This is the central problem with all programming today. You can think of everyth...

spawarotti · on June 25, 2023

Truer words have never been spoken.

Microsoft IntelliTest (formerly Pex) [1] is internally using Z3 constraint solver that traces program data and control flow graph well enough to be able to generate desired values to reach given statement of code. It can even run the program to figure out runtime values. Hence the technique is called Dynamic Symbolic Execution [3]. We have technology for this, just not yet applied correctly.

I would also like to be able to point at any function in my IDE and ask it:

- "Can you show me the usual runtime input/output pairs for this function?"

- "Can you show me the preconditions and postconditions this function obeys?"

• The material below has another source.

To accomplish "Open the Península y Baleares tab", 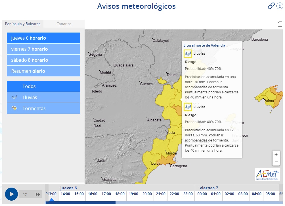I will [x=23, y=24].
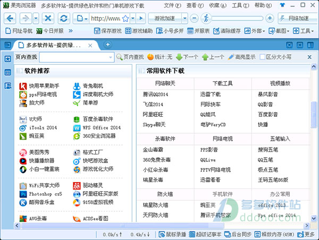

There is plenty of research prototypes doing it (Whyline [4], Daikon [5], ...) but sadly, not a tool usable for the daily grind.

[1] https://learn.microsoft.com/en-us/visualstudio/test/intellit...

[2] https://link.springer.com/chapter/10.1007/978-3-642-38916-0_...

[3] https://queue.acm.org/detail.cfm?id=2094081

[4] https://www.cs.cmu.edu/~NatProg/whyline.html

[5] https://plse.cs.washington.edu/daikon/

fasterik · on June 25, 2023

I suspect this is an area that is part of the essential complexity [1] of programming. Reachability, variable liveness, pointer aliasing, etc. are undecidable problems for arbitrary programs. Also, the control flow graph of most non-trivial programs is probably too complex to visualize in a usable way.

However, there is still a lot of room for improvement in compilers and debuggers. If I could tell the compiler to instrument my code to track the values that I care about, and then have the debugger visualize the flow of information through the system, that would be very useful. It wouldn't guarantee that the data flow analysis applies to subsequent runs of the program, but it could reduce the amount of time spent reading and debugging code.

[1] https://en.wikipedia.org/wiki/No_Silver_Bullet

vaughan · on June 25, 2023

Something that gives me hope is that I haven't seen anyone prioritize debuggability in a modern programming language or even a framework. Vale is maybe the first getting close: https://verdagon.dev/blog/perfect-replayability-prototyped.

I think there is a new era yet to come.

> probably too complex to visualize in a usable way

You can always abstract the complexity. A simplification of the control flow graph at the function level.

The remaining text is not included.